30 October 2007

A Campus-wide Eating Disorder


My good friend pointed out a rather disturbing fact to me the other day. Apparently, one of her classmates in global health class found that some horrible figure like 30% of the typical female college student's daily conversation is centered around food. Whether it's about what to eat, whether we should stop eating, boasting about how much we just ate, or weighing the pros and cons of going for that study-break cookie--it's all about food. Some of it in a healthy way, most of it not. The mere fact that we talk about it so much sounds pretty unhealthy to me. Once my friend mentioned this to me I noticed how much of my conversation really does revolve around food. I think I'm the last person to have an eating disorder, but it's fascinating (and horrifying) to me that my conversational skills are so limited by what I put in my stomach.

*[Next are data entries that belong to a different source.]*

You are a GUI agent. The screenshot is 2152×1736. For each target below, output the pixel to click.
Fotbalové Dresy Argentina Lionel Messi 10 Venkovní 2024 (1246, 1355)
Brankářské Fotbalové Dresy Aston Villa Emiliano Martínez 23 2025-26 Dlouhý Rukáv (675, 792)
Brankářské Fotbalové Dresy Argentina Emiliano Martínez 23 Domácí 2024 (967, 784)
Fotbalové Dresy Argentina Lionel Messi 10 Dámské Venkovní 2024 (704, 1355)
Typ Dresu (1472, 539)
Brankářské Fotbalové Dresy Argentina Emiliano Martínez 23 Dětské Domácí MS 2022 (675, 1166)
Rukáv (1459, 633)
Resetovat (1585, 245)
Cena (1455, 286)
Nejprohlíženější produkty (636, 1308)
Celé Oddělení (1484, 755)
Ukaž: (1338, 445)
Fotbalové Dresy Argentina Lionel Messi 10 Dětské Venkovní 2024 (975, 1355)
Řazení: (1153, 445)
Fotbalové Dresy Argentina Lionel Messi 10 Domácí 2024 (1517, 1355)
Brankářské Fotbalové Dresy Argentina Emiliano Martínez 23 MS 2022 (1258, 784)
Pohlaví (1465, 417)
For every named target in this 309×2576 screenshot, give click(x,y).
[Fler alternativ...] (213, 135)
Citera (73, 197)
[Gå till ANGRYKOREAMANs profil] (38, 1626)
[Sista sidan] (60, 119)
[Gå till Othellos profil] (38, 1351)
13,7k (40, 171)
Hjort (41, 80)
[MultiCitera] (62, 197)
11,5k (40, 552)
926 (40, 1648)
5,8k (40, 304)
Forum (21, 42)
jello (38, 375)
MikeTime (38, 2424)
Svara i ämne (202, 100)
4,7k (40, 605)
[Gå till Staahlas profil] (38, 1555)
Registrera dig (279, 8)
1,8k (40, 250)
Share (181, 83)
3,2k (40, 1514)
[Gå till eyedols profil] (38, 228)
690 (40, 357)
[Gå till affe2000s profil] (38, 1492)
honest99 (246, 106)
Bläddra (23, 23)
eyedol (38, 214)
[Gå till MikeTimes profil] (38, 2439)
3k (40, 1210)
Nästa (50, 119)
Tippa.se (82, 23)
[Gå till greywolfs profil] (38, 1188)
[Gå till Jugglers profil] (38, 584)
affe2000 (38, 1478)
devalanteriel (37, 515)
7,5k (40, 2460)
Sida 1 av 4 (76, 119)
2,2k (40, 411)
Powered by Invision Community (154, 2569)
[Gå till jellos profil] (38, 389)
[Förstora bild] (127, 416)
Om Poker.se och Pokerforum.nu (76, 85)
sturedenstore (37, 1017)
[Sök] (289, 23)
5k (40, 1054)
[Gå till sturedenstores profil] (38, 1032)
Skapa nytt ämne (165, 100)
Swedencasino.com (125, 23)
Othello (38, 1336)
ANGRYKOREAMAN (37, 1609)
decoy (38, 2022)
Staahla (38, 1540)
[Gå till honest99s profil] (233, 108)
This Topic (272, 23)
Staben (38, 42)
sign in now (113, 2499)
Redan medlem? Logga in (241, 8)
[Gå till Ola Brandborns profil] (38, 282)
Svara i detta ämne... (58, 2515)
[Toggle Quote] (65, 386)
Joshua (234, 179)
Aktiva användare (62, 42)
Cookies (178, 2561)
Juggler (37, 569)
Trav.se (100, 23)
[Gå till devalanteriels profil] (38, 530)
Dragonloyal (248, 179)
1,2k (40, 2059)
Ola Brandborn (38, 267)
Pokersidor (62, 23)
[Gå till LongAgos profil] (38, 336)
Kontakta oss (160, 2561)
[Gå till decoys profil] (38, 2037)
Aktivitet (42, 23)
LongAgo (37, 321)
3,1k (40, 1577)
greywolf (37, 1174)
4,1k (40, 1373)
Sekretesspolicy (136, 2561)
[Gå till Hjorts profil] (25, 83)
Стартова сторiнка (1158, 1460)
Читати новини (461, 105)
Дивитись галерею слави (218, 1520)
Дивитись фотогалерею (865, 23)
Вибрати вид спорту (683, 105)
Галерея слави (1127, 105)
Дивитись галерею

This reminds me of Michael Pollan's idea that America is afflited by a national eating disorder. As omnivores, so much of our everyday brain power is devoted to deciding what to eat--whether it's safe, what the benefits will be to us, and most of all, whether or not we desire it at the particular moment.

I remember the days when I ran cross country in high school and could put anything and everything into my stomach. Huge plates of pasta before the big race. Waffle cones filled with double, triple scoops of cookies 'n cream ice cream. Everything except for milk--which, I found out the hard way, takes hours to digest and will slosh around uncomfortably in your stomach for everyone within ten steps of you to hear. Back then, I'm sure I talked about food a great deal, but most of it was in anticipation of what I was going to eat next. Never about whether or not I should eat something. Now, though, maybe because of the limited healthy options available to me on a college campus, or maybe because I have some kind of minor eating disorder that afflicts all American young women, so much of my brain power is put to the useless task of deciding whether it is "okay" for me to eat something or not.

I say, forget about whether or not you should eat that cookie. Who cares if there are 300 calories in it? Just eat the damn thing, and think of those 300 calories as extra energy that you'll use to power your brain in its new task of thinking about something useful.